Know when ITR filing is mandatory even with low income in FY 2024-25. Learn rules, exceptions, and why filing ITR can still benefit you.
Anisha Kumari | Jun 3, 2025 |
Salary of 2 Lakh and Foreign Visit Expense of 5 Lakh: Do I need to File ITR?
Many people have this question on their mind whether they are required to file an Income Tax Return (ITR) or not if their income is low. According to Indian tax laws, filing ITR is only compulsory when a person’s taxable income is more than the basic exemption limit. But there are certain situations where filing ITR becomes necessary, even if the income is below the limit.
The minimum income limit for filing ITR depends on the tax system you choose:
Under the old tax regime for the FY 2025-26, the basic exemption limit for filing ITR depends on the individual’s age. For those who are below 60 years, their limit is Rs. 2.5 lakh. For senior citizens aged between 60 and 80 years, the limit is Rs. 3 and for super senior citizens above 80 years of age, the exemption limit is Rs. 5 lakhs. For the new tax regime for the same FY, the basic exemption limit is Rs. 3 lakhs for all age groups. After the changes announced in the Union Budget 2025, this limit has been increased to Rs. 4 lakhs under the new tax regime.
So, if someone’s taxable income is below the basic exemption limit, filing ITR is generally not required.

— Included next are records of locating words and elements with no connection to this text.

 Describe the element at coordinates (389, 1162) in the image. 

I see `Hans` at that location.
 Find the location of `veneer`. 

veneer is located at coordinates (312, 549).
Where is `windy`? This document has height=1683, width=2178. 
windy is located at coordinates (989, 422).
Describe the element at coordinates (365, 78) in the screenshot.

However, certain financial activities make it mandatory to file ITR, even if the income is less.
1. Deposits of Over Rs. 50 lakhs in Savings Account:
If a person has deposited Rs. 50 lakh or more in one or more during the previous financial year in their savings bank accounts, it becomes compulsory for ITR filing.
2. Deposits of Over Rs. 1 Crore in Current Account:
In case deposits of Rs. 1 crore or more have been made in one or more current accounts, then ITR must be filed. It is not applicable to regular business transactions.
3. Annual Sales or Turnover Over Rs. 60 Lakh:
ITR filing is mandatory if the total sales or turnover during the year is more than Rs. 60 lakhs.
4. Professional Income Above Rs. 10 Lakh:
Professionals who are earning more than Rs. 10 lakhs in a year are also needed to file ITR.
5. Electricity Bill Exceeding Rs. 1 Lakh:
If electricity payments are made during the year are more than Rs. 1 lakh in total or in a single bill, then also ITR is required to be filed.
6. TDS or TCS Deducted Over Rs. 25,000:
If the total Tax Deducted at Source (TDS) or Tax Collected at Source (TCS) is Rs. 25,000 or more than that in a year, then filing ITR is necessary. The limit is Rs. 50,000 for senior citizens.
7. Anyone who owns foreign assets, is a beneficiary of such assets or have signing authority in any foreign bank account must file ITR.
8. Foreign Travel Expenses Above Rs. 2 Lakh:
If someone spends more than Rs. 2 lakhs on foreign travel, whether for self or someone else, during the FY ITR filing becomes mandatory.
Filing ITR is helpful even if your income is below the limit. It can help you get a refund if extra tax was deducted from your income. ITR also acts as proof of income when you’re applying for a loan, visa, or credit card. It shows that you’re a responsible taxpayer. So, filing ITR is beneficial and useful step, not just a legal rule.